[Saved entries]
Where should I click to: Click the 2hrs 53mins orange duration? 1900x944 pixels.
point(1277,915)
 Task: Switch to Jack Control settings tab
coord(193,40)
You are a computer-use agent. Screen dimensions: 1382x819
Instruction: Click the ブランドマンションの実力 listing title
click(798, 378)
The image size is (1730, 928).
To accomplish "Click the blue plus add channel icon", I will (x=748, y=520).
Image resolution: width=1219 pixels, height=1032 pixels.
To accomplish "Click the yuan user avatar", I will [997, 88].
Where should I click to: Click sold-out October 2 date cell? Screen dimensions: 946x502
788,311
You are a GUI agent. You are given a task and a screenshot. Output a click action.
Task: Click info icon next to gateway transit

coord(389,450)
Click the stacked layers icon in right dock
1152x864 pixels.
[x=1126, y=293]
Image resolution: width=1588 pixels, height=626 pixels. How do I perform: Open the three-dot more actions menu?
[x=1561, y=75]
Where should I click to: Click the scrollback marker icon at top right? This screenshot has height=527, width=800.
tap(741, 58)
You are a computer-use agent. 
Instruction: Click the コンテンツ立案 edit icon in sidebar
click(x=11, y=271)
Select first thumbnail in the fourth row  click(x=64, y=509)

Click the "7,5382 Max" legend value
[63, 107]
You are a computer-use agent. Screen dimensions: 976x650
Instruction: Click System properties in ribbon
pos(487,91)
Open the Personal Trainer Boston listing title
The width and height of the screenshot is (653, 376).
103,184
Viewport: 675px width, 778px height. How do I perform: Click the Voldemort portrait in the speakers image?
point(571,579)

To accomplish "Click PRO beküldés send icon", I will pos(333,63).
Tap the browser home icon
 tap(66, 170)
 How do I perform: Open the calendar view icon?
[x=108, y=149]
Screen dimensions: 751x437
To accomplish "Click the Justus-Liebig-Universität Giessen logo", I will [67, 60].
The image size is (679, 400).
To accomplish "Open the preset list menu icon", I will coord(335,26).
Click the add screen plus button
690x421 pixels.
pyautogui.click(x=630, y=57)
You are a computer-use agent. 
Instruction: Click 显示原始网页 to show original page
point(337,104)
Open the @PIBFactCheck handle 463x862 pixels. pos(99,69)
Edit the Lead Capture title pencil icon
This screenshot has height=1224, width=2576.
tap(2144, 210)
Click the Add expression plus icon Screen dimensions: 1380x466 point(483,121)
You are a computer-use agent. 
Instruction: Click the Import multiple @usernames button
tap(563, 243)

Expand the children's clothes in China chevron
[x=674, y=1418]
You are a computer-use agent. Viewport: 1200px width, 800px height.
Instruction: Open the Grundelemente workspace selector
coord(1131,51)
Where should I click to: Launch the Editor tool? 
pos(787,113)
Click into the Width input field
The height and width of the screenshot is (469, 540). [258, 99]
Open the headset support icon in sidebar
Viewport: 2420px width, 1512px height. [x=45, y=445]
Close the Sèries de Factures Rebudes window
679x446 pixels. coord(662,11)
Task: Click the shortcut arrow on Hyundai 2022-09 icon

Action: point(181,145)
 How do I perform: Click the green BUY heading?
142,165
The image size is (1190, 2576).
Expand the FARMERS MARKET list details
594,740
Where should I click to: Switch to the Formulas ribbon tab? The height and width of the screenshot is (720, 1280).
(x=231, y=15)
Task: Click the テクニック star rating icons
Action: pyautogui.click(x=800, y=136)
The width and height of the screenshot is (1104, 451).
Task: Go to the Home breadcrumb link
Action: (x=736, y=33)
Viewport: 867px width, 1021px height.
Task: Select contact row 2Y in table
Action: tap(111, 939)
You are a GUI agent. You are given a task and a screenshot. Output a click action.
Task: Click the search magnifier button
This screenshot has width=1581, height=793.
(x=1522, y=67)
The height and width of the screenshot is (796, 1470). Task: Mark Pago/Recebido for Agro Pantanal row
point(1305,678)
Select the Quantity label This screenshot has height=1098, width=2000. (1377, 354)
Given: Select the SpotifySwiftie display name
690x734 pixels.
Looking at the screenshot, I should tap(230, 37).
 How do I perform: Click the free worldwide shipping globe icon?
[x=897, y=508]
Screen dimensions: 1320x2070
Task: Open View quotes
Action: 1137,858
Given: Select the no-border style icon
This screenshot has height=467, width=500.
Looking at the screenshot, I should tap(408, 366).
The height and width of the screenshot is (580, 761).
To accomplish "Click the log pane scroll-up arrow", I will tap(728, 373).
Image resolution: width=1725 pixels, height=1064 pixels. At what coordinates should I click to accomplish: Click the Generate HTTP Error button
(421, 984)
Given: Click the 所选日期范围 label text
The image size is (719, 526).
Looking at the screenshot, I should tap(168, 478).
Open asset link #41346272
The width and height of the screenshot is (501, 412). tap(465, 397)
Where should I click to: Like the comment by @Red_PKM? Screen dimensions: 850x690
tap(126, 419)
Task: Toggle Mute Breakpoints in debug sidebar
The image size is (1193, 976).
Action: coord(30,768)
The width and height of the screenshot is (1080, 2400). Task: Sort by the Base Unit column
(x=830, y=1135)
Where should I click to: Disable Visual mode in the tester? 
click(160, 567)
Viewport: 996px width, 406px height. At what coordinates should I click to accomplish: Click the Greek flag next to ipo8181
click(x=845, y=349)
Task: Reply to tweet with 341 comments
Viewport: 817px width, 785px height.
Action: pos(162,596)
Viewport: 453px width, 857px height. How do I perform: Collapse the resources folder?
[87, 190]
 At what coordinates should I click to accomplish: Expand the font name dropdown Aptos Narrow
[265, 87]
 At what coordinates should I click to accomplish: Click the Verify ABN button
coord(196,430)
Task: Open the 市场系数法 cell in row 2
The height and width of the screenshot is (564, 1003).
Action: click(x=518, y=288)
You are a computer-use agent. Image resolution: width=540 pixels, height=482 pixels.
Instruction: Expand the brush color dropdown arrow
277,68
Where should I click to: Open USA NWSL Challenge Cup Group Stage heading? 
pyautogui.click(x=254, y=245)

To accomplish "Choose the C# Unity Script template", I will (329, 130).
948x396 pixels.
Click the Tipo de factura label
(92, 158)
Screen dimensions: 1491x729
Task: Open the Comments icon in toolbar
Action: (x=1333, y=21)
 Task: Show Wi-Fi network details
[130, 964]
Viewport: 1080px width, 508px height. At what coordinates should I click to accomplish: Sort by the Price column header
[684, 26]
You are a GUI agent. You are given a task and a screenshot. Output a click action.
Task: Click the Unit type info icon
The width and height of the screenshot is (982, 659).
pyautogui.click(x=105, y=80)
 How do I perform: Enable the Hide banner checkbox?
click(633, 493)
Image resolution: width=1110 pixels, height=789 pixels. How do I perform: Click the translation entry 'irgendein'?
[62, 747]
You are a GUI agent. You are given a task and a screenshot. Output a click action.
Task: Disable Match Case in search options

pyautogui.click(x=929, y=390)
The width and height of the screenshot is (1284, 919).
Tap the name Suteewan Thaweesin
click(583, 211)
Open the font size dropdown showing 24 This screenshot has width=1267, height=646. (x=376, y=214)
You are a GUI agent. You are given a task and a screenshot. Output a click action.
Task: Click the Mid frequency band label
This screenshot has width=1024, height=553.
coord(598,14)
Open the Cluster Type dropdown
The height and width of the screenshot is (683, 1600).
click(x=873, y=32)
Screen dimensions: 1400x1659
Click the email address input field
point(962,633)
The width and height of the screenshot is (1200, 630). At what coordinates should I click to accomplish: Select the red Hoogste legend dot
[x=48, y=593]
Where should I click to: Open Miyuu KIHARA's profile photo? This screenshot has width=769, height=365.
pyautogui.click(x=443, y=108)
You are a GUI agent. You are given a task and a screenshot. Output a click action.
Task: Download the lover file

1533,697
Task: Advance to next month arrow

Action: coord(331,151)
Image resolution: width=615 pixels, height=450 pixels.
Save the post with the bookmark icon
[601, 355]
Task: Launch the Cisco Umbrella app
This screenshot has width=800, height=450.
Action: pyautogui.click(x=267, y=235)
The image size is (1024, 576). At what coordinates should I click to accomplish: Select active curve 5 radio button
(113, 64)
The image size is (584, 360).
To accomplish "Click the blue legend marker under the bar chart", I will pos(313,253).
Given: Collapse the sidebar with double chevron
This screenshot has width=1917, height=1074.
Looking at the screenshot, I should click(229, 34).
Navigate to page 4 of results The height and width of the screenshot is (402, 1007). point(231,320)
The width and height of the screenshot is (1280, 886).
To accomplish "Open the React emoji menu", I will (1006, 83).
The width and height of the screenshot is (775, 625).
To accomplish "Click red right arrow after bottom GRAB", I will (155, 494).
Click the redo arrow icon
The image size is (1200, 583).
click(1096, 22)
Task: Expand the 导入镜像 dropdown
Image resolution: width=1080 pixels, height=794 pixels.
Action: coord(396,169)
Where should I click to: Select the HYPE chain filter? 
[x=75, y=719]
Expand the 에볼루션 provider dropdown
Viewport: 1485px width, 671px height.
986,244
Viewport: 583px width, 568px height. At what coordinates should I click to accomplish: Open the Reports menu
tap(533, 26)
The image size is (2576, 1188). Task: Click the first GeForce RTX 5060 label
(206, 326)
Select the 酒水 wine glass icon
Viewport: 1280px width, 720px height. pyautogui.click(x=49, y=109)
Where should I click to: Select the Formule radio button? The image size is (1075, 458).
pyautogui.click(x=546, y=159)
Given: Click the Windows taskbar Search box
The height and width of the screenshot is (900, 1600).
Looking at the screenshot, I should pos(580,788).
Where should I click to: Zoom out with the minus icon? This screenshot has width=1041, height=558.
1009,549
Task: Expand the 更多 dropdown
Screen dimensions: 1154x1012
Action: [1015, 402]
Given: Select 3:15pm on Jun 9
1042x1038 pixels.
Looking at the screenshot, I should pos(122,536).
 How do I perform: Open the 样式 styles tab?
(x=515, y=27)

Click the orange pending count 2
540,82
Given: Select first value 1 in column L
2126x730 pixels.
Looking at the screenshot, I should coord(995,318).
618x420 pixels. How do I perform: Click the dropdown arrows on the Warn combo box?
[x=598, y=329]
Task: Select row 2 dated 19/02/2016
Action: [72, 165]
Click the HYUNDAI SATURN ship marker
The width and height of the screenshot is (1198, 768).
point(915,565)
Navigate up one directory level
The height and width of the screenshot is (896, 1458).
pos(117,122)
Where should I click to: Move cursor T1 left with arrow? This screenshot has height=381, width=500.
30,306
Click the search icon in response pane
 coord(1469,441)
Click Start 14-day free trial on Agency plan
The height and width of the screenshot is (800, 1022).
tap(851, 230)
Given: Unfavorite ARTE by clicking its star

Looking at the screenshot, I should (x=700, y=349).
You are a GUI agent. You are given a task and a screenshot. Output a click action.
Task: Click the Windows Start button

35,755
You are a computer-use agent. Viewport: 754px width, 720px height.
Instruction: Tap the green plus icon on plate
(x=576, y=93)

◆ GOAL OF THE EXERCISE
Could you transcribe the entries above word for word, from the line with "2126x730 pixels." down to the line with "Click the HYUNDAI SATURN ship marker", keeping both?

◆ TASK RESPONSE
2126x730 pixels.
Looking at the screenshot, I should coord(995,318).
618x420 pixels. How do I perform: Click the dropdown arrows on the Warn combo box?
[x=598, y=329]
Task: Select row 2 dated 19/02/2016
Action: [72, 165]
Click the HYUNDAI SATURN ship marker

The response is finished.